Michael Groh kann die Störche klappern hören von seinem Arbeitszimmer aus. Er und seine Lebensgefährtin Gertrud Heiserer wohnen schräg gegenüber des Schlosses und verfolgen seit Langem das Leben der gefiederten Nachbarn. „Das ist wirklich faszinierend“, erzählt Groh. Der Onkel seiner Lebensgefährtin hatte den Nestunterbau vor vielen Jahren auf dem Schloss angebracht. Seitdem sind fast jedes Jahr wieder Störche in Ummendorf.

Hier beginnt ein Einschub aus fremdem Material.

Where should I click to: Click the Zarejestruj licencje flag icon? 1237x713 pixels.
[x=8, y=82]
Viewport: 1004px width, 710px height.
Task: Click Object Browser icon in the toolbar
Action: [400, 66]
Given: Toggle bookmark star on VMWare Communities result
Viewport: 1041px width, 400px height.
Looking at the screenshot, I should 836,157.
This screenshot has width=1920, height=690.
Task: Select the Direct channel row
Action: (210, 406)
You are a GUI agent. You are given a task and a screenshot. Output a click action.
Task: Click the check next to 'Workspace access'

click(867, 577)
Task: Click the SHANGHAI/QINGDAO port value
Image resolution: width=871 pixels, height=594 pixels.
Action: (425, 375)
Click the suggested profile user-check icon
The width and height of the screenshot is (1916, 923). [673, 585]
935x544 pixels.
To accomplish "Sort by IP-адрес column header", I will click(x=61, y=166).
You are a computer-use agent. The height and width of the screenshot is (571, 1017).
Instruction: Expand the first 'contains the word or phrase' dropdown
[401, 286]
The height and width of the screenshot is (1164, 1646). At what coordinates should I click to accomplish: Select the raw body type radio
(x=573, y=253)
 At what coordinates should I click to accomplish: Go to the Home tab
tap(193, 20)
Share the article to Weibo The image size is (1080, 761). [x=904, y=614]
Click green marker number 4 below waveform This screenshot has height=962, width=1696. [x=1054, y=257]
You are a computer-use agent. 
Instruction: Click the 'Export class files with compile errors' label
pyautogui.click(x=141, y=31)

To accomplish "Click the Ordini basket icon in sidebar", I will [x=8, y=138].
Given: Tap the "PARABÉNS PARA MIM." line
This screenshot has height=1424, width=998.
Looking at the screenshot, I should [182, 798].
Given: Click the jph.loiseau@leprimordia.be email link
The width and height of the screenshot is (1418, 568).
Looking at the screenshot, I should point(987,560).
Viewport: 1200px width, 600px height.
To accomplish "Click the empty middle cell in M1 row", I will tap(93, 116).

Tüchtig bauen die Tiere an ihrem Nest. Doch mit der Zeit führt dies zu Problemen: Jetzt ist der Aufbau zu schwer geworden. „Das Dach trägt das Nest noch, das ist nicht so tragisch“, erklärt die baden-württembergische Storchenbeauftragte Ute Reinhard. Dennoch wog das Nest zuletzt knapp 300 Kilo, schätzt sie. Und es gibt ein weiteres Problem: Die Störche haben mit dem Gras häufig Erde und Lehm ins Nest eingetragen. „Dadurch verdichtet sich das Nest sehr stark“, erklärt Reinhard. Die Folge: Das Wasser staut sich. Die Jungvögel mit dünnem Gefieder können rasch auskühlen und dadurch sogar schwer erkranken.
In freier Natur würden sich die Tiere wohl nach einiger Zeit ein neues Nest suchen. Doch Reinhard und Groh wollen die Tiere in Ummendorf halten. Schließlich, so belegen es Aufzeichnungen, hat der Storchenstandort bereits eine lange Tradition:
Bereits vor dem Zweiten Weltkrieg lebten Tiere auf dem Schlossdach. Seit den 1980er-Jahren kommen sie auch wieder regelmäßig.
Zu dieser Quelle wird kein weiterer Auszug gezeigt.